Yes, it’s true that sex toys can be very popular among those that are single, or do not have a partner for bedroom fun. However, sex toys can be a lot of fun for couples that want to play together or alone. There isn’t anything wrong with being in a committed relationship and playing alone with a sex toy. But, there is so much more to offer in regards to hot session of toy play when it’s done together. Whether it be a toy for him, a toy for her, or a toy made for two…foreplay can last a lot longer and make it more exciting.
If you are one of the people that feels uncomfortable with couples sex toy play, we encourage you to give it a try. In our own experience, we’ve come a long way since purchasing our first toy. In fact, in the beginning, Robin used toys alone. It was later in our relationship that we tried them together. Our first experience with couples toy play occurred, by accident, while partaking in some shenanigans as we were lying in bed together. As a joke, Robin took a vibrator and pressed it against my genitals while I was lying there with my eyes closed. I think she was trying to startle me and get me to jump out of the bed (normally, I would do that). Instead, I was too tired and lazy to get up so I just laid there. Much to my surprise, the vibrations felt great! One thing lead to another and soon we were both naked and playing with the toy together. She pressed it against me sending vibrations all over my genitals. After getting me all heated up, I took the vibrator from her and started to use it on her. It was really hot…I mean really hot! Before you know it, we were making love and enjoying every minute of it. While inside her, we even took the vibrator and placed it against my shaft which sent amazing vibrations into her. That was the turning point for us. No longer did we use toys for just solo play. Yes, there are times when we play alone but we’ve come to a conclusion that toys are much more fun using together.

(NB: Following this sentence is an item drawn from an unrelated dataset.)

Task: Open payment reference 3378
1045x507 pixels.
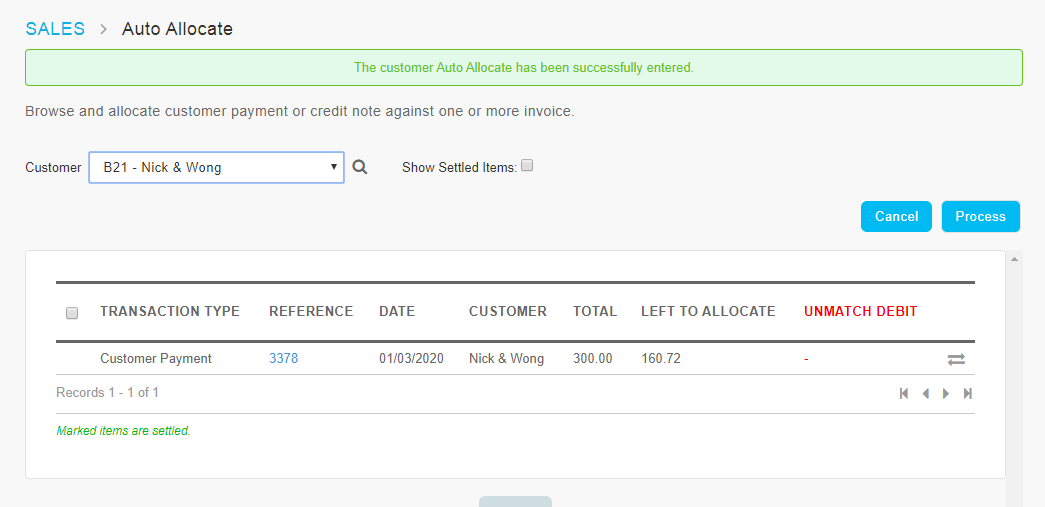Action: (283, 358)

Getting started can sometimes be difficult if one person in the relationship is shy, or squeamish, to the thought of using sex toys. This is where some good old fashioned healthy communication comes into play. Take some time to express your thoughts to your partner. Let them know how you feel and share your ideas. Once you’re finished speaking, give your partner an opportunity behind the podium. Sit back and simply listen to what they have to say. Hopefully, by the end of the conversation, some sort of agreement or compromise has been made between the two of you. If not, have them read this article. If they are hesitant, or think sex toys are taboo, maybe reading this article or our other articles will help them realize that sex toys are becoming a common item found in the bedroom.

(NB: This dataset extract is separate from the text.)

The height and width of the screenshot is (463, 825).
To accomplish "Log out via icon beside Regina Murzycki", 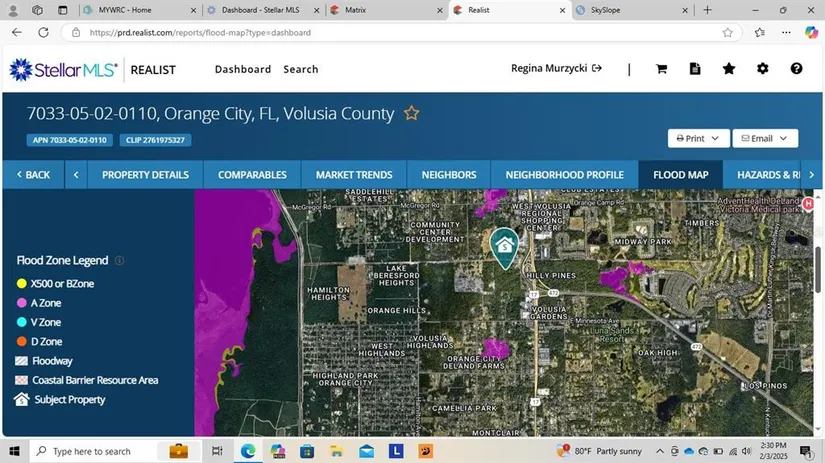I will (597, 69).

If you can get your partner on board with this new and exciting idea, shop for toys together. With such a wide range of toys and prices, it is best to start with something simple in the event that you or your partner really do not like toy play. Once you’ve tried some toy play together, and both of you like it, take some time together to discuss your future toy play. After our first time with toy play, we had a very productive conversation and did some shopping online together. Robin picked out a toy for herself that she thought would be a lot of fun and I picked one out for me. When our toys arrived, Robin was in control of the toy that I picked out and vice versa. The next time we were able to afford more toys, we bought two more. This time we mixed it up a bit. I was in control of choosing the toy that I wanted to use on her and she picked the toy she intended using on me. Again, when our toys arrived, we had some great fun. For me, it was a lot more exciting this time around since the toy she chose was not one that I would’ve picked. I wasn’t sure I would like it nor could I anticipate what the toy would feel like. Much to my own surprise, it felt amazing! After having several toy play sessions together, we knew this was going to be a permanent addition to our bedroom repertoire. At the current time, we’ve started shopping alone and like to surprise each other with new toys and they aren’t revealed until the very moment we start playing with them. This has added a lot of excitement and even greater pleasure!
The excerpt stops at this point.